Refiriéndose al pasaje evangélico del día, las bienaventuranzas del Evangelio de Mateo, el Santo Padre planteó la pregunta: "¿Y cuál es el carné de identidad del cristiano? Las bienaventuranzas. Es nuestro carné de identidad, y también el camino de la santidad"
El Papa señaló que "Jesús nos muestra un camino, el del amor", y éste sirve "tanto de don de Dios como de respuesta nuestra"
Referenciando a San Pablo, el Papa explicó que se trata de un don de Dios porque "es él quien santifica. Y por eso el Señor es el primero a quien pedimos que nos santifique, que haga nuestro corazón semejante al suyo"
El Santo Padre recordó a los fieles que Dios no nos impone su santidad, sino que "la siembra en nosotros, nos hace gustar su sabor y ver su belleza, pero luego espera nuestra respuesta"
El Papa vinculó esta explicación a los santos de la Iglesia y cómo vemos estos rasgos vividos en cada uno de ellos. Destacó las vidas de San Maximiliano Kolbe, que ocupó el lugar de un padre condenado a muerte en Auschwitz; Santa Teresa de Calcuta, que vivió su vida sirviendo a los más pobres entre los pobres; y San Óscar Romero, un obispo que mientras celebraba misa fue asesinado por denunciar las injusticias sociales.
El Papa Francisco destacó a los santos que le gusta llamar "los santos 'de al lado', los de todos los días, escondidos, que van adelante en su vida cristiana cotidiana"
"Hermanos y hermanas, ¡cuánta santidad escondida hay en la Iglesia! Reconocemos a tantos hermanos y hermanas formados por las bienaventuranzas: pobres, mansos, misericordiosos, hambrientos y sedientos de justicia, trabajadores por la paz", dijo. "Son personas 'llenas de Dios', incapaces de permanecer indiferentes ante las necesidades del prójimo; son testigos de caminos luminosos, posibles también para nosotros"

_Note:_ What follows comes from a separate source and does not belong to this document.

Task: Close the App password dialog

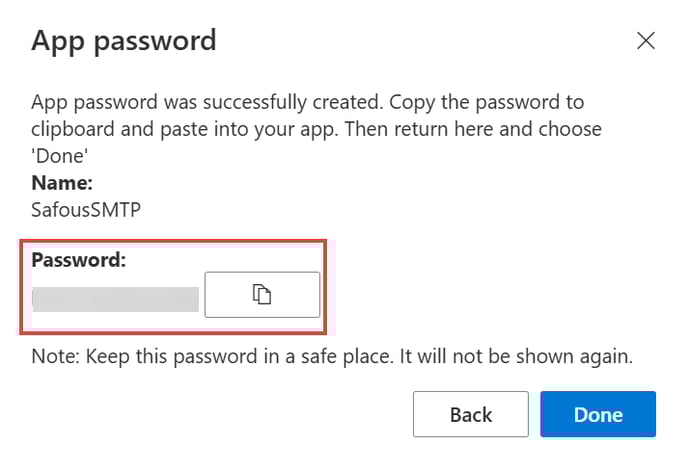Action: [646, 41]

Concluyó pidiendo a los fieles que reflexionen sobre estas preguntas: "¿Pido a Dios, en la oración, el don de una vida santa? ¿Me dejo guiar por los buenos impulsos que me inspira su Espíritu? Y me comprometo personalmente a practicar las bienaventuranzas del Evangelio, en los ambientes en los que vivo?"
Después del Ángelus, el Papa Francisco expresó su cercanía al pueblo del Chad, especialmente a las familias de las víctimas del reciente atentado terrorista que dejó 40 soldados muertos en una base militar, así como a los afectados por las graves inundaciones en España, consideradas uno de los peores desastres naturales de la historia moderna de ese país.
El Santo Padre también pidió a los fieles que continúen rezando por Ucrania, así como por los pueblos de Palestina, Israel, Líbano, Myanmar, Sudán, y por todos los que sufren a causa de la guerra, que, recordó, "es siempre una derrota, ¡siempre!"